Feindliche Amtsübernahme

Von der zweiten Vollversammlung der Göttinger Erwerbslosen in der Agentur für Arbeit berichtet tillmann löhr

Guten Morgen, auch schon erwerbslos?« Der junge Mann steht vor der Göttinger Agentur für Arbeit und lädt die Hineingehenden ein, an der Vollversammlung der Erwerbslosen teilzunehmen. Vor einer Woche haben sich hier zum ersten Mal rund 40 Betroffene versammelt, um gemeinsame Perspektiven zu diskutieren – mangels der von ihnen geforderten Räume und Mittel zur Organisierung.

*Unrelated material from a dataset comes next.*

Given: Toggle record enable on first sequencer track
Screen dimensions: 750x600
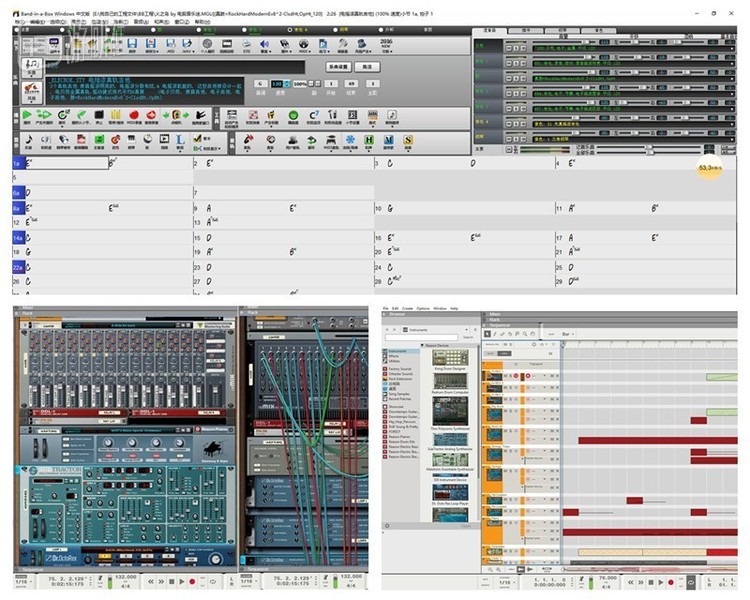Looking at the screenshot, I should (x=517, y=375).
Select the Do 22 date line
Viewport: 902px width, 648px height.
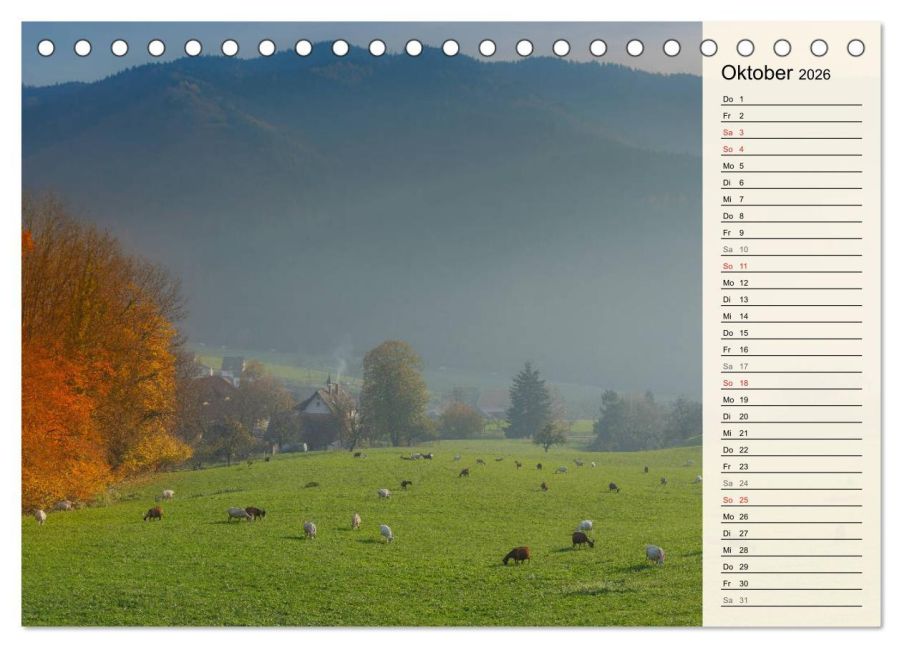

In der Eingangshalle der Agentur werden die Thermoskannen ausgepackt. In offener Runde folgt ein reger Austausch von Stullen, Keksen und Erfahrungsberichten. »Schon letzte Woche haben viele von ihren Erfahrungen berichtet. Man merkt, was sich an Wut angestaut hat«, berichtet ein Teilnehmer. »Es gibt ein Bedürfnis nach Vernetzung. Für viele ist es wichtig, Anschluss an andere zu finden, die in der gleichen Lage sind wie sie.«

Die anschließende Diskussion bestätigt diesen Eindruck. Gleichzeitig verdeutlicht sie aber auch, wie schnell die Kommunikation in einer Gruppe von Menschen, die nichts vereint außer der Notlage, in der sie sich befinden, an ihre Grenzen stößt. Die Resolution der vergangenen Woche soll überarbeitet werden. In ihr werden nicht nur die Ein-Euro-Jobs sowie Umzugs- und Arbeitszwang zurückgewiesen. Sie fordern auch eine Grundsicherung von monatlich 1 200 Euro, freien Zugang zu kulturellen Veranstaltungen, Sozialtickets für Schwimmbäder und den öffentlichen Personennahverkehr und vieles mehr.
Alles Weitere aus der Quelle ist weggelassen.